All kernel resources consumed by userspace, must be accounted and limited in some way. In bus1, all resources are accounted per user. This page outlines how the resource accounting and quotas work and what the rationale is.
The quota logic is designed in such a way as to the extent possible stay out of the way and not be triggered unless something is really wrong. Like the out-of-memory killer it should be thought of as a last-resort and not something that should ever be hit during regular operation.
An operation that fails due to the resource limits being exhausted will simply fail and have no effect. As such it is perfectly harmless, but on the other hand there is no support for recovering gracefully, such as polling for resources being available again.
Each user has a static, but configurable, limit on how much of each kind of resources it may consume, and this is shared between all its peers. Resources fully owned by a peer is accounted on the peer's user, and resources consumed by in-flight messages are accounted on the receiving peer's user. Later we will outline how we divide a user's limits between all its peers and all the other users that may be sending it messages.
Accounting on the receiving, rather than sending user for in-flight resources was a design decision, and the converse could also have been a possibility.
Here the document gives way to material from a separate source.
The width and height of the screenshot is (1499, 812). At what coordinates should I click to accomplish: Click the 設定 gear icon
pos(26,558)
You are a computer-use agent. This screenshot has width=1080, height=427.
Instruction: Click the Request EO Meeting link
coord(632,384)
One reason for accounting on the receiver, is that doing it in this way we can guarantee (with one exception, see fd accounting below) that if a message was sent successfully, it will also be possible to receive it successfully (as there is no need to reaccount from the sender to the receiver for resources that are still pinned after the message has been received).
The number of bytes of pool memory used is accounted, both for in-flight as well as received messages. It is worth noting that the kernel will also account the memory usage, but will do this on the sender rather than the receiver. Resolving this apparent conflict is still a work in progress.
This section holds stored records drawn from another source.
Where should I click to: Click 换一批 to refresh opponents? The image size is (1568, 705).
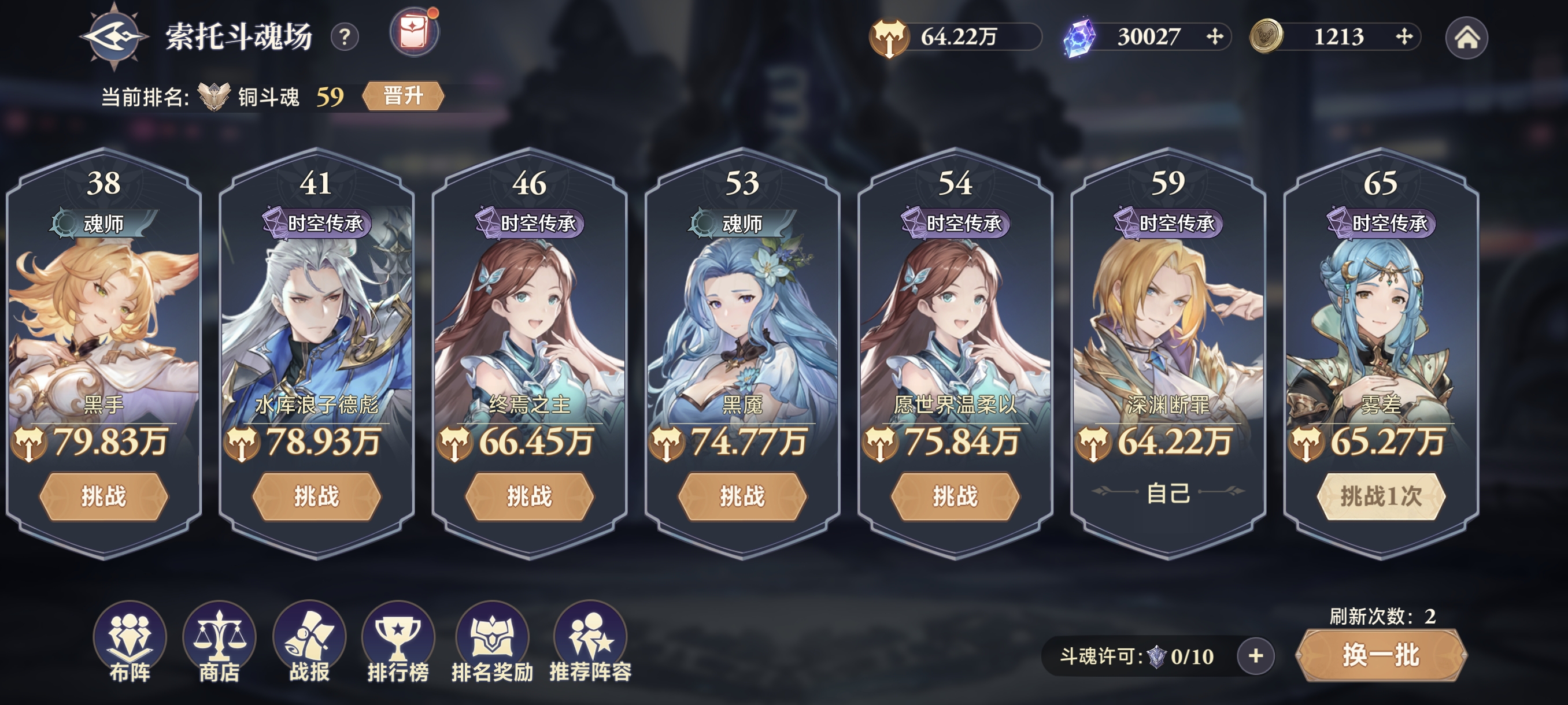tap(1381, 656)
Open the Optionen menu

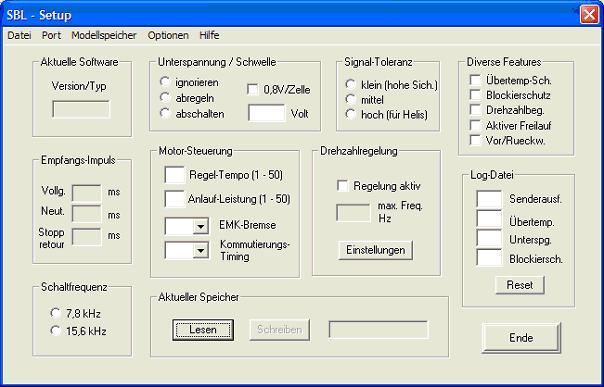[x=168, y=35]
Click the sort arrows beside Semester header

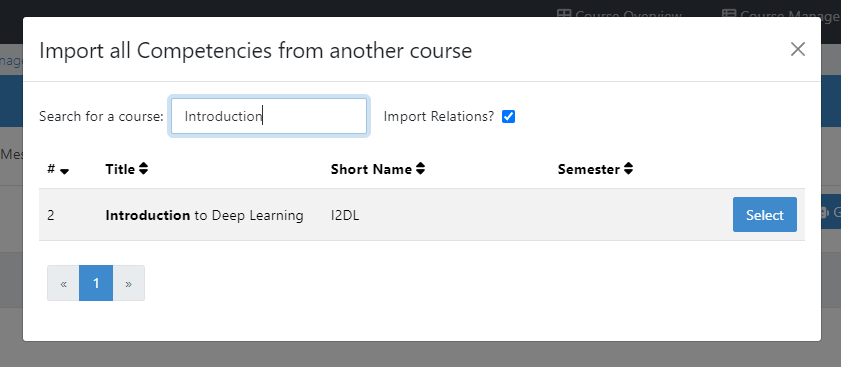628,168
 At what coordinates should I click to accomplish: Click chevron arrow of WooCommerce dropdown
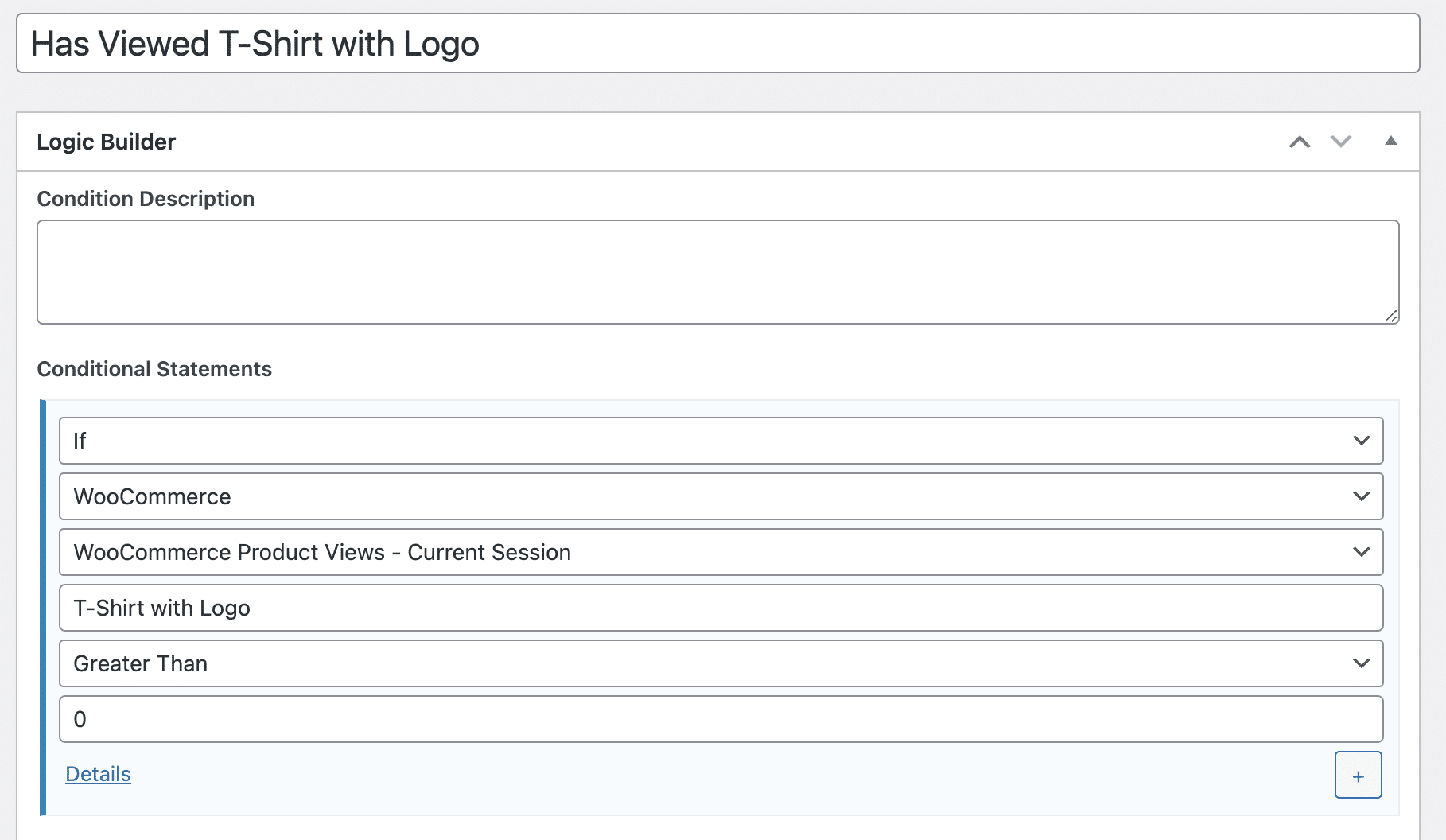pos(1361,496)
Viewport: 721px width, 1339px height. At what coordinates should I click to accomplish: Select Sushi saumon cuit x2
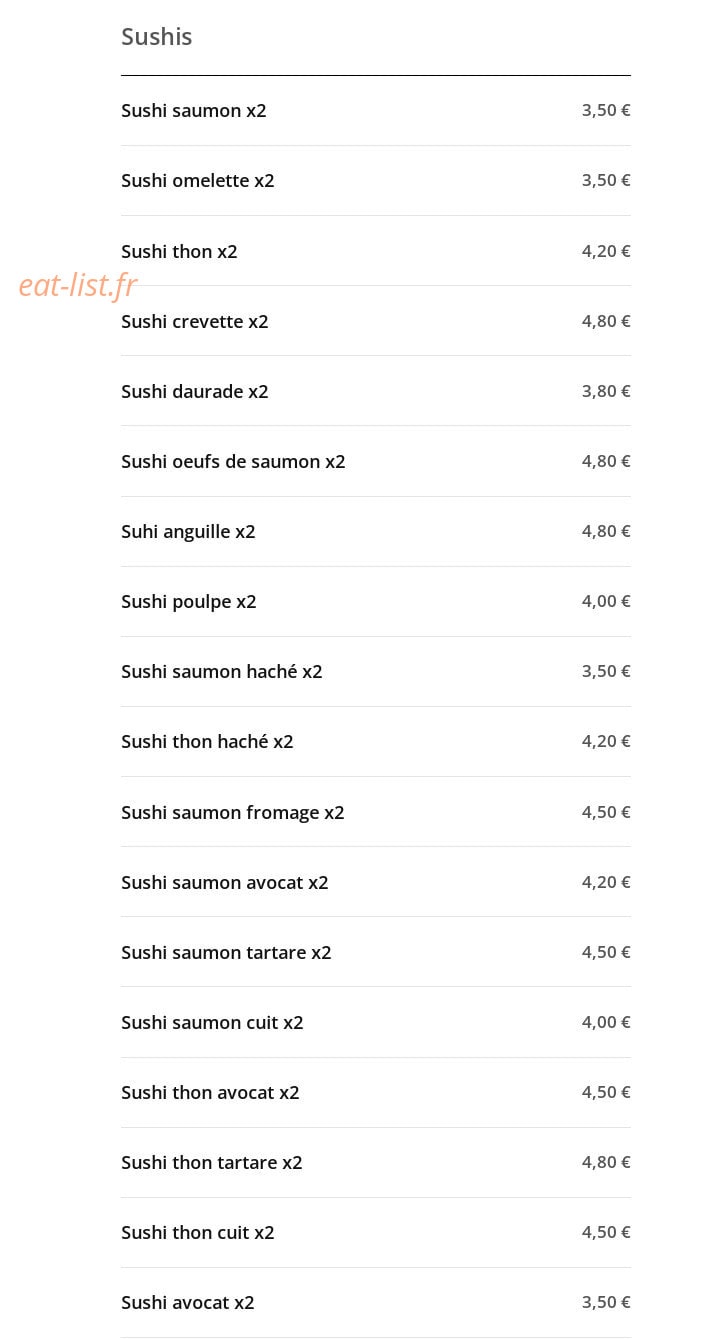(375, 1022)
The number of slices are accounted the same way as the number of bytes; counting both the in-flight and the dequeued slices.
The number of handles are accounted, but with a twist. When a message is in-flight an upper bound on the number of handles it comes with will be accounted, and once it has been properly installed this will be adjusted down to the real number of handles. The reason for this logic is that handles are reference counted so even if a message is sent with a given number of handles, it may be that some of them are already installed in the destination, and hence only a reference is taken.
Only the number of in-flight file descriptors are accounted, and once they are received the regular file descriptor accounting takes over. This means that it is possible for a message to be sent, but that receiving it will fail due to no more file descriptors being available.
As in-flight messages are accounted on the receiver, quotas must be applied to avoid any set of senders consuming all the resources of a receiver. The available resources are divided among the sending users by the quota logic outlined below.
If a given peer does not dequeue its incoming messages (fast enough) it may end up pinning the whole quota of the sending user. To avoid this, the quota of a sending user is again divided up among the receiving peers of the receiving user using the same quota logic described below.
The two kinds of quotas outlined above are both of the same kind and are implemented in the same way. A given amount of resources are to be dynamically divided among an unbounded number of consumers. We cannot know up-front how many consumers will request resources, nor how much each of them will require. We have to decide for a given request whether or not to grant it, without exhausting the resources too eagerly (ending up having to limit some consumers too much in the future) and without denying requests too eagerly and hence leaving too much of the available resources unused.
The resources are divided up as follows: for any given request, the resources available to the consumer making the request is half the resources not currently consumed by anybody else.